I met Mic Crenshaw in Portland, Oregon. I was teaching at a summer institute on the campus of Reed College and he was part of an evening program on hip-hop with my friend, Amer Ahmed.
I immediately wanted to know him. I invited him to be a guest speaker in my intercultural storytelling class. Much more recently, I interviewed him for my Hard Conversations class on racism. It was one of my favorite conversations ever. When he went to South Africa a few years ago, he was sitting in a group of people he had never met, and in this vast world, one of them knew me. It felt like we were meant to know each other. I can’t explain it any other way. I love having him in my life.
This past week on Facebook, he posted a question: “What do you actually own? Who do you actually owe?”
I couldn’t answer right away. I needed to ponder it.
Some people answered by talking about their financial debt and the things they own. Some talked about owing their ancestors. My answer was still unclear. Should I talk about all the things I have bought that I never use? The things I have bought for others? The crooked smile I got from my father? What?
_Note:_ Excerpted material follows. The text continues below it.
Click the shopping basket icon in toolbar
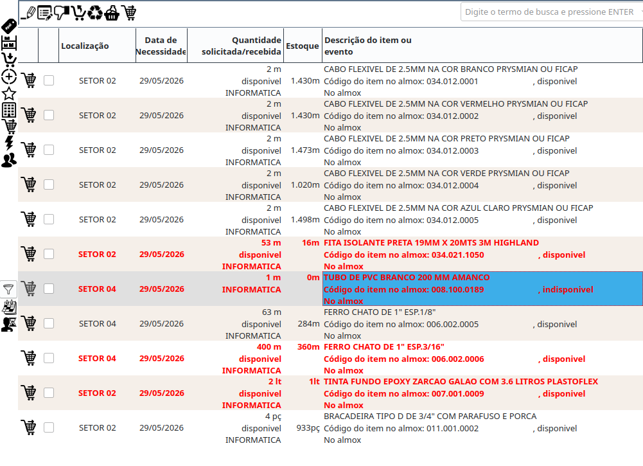This screenshot has height=466, width=643. (112, 12)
Finally, I wrote about it and in the process, found the beginnings of my answer:
What do I actually own? I don’t own anything but a heart that is broken but keeps pumping. I don’t own anything but a mind that is open except when it is not. I don’t own anything that will go with me to become stardust again except for my love, the people I love and who have loved me, in the form of memories and feelings and knowings that defy the kind of words we use on this planet. I don’t own anything except for small moments of peace, of rest, of creating. The moments of wanting and striving roll off like water drops on leaves. They cannot stay. The gravity is too dense.
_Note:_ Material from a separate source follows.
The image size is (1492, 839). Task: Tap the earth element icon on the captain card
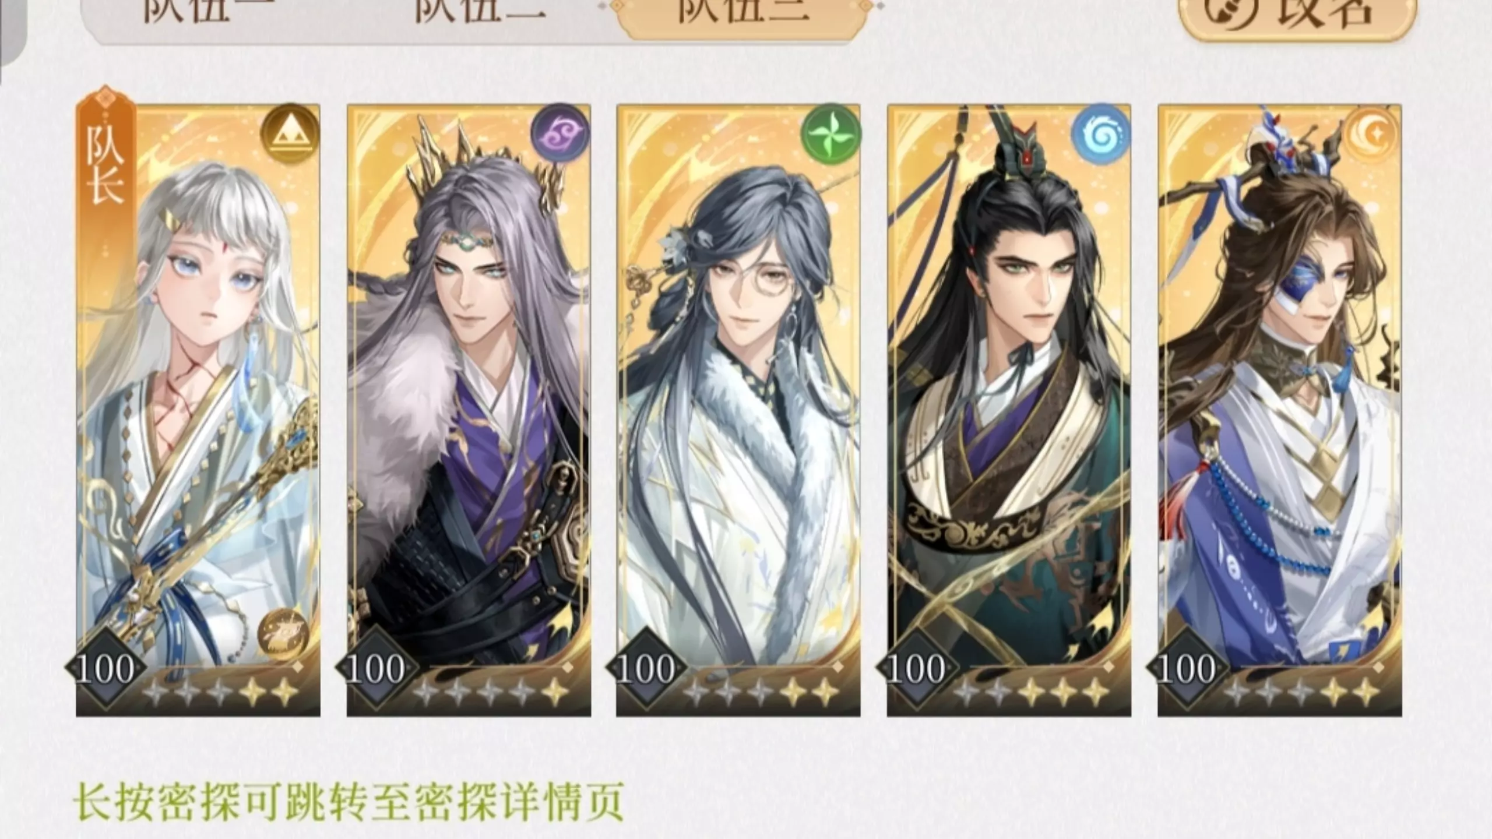[x=289, y=132]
Who do I actually owe? I owe people for their love, and never their judgement. I owe the sky at night for the vision it provides me of all the other stars lit up like friends with flashlights on a large ship on a dark sea. I owe my chisel faced grandpa, Lonnie Gold, for my father, Melvin Lonnie, and for me. I owe my heart for staying whole when it could have shattered or shut its doors. I owe my mind for its utter complexity even as the edges get softer. I owe the sun for all the light shows I have felt deep inside me. I owe my family for everything.
What do you actually own? Who do you actually owe?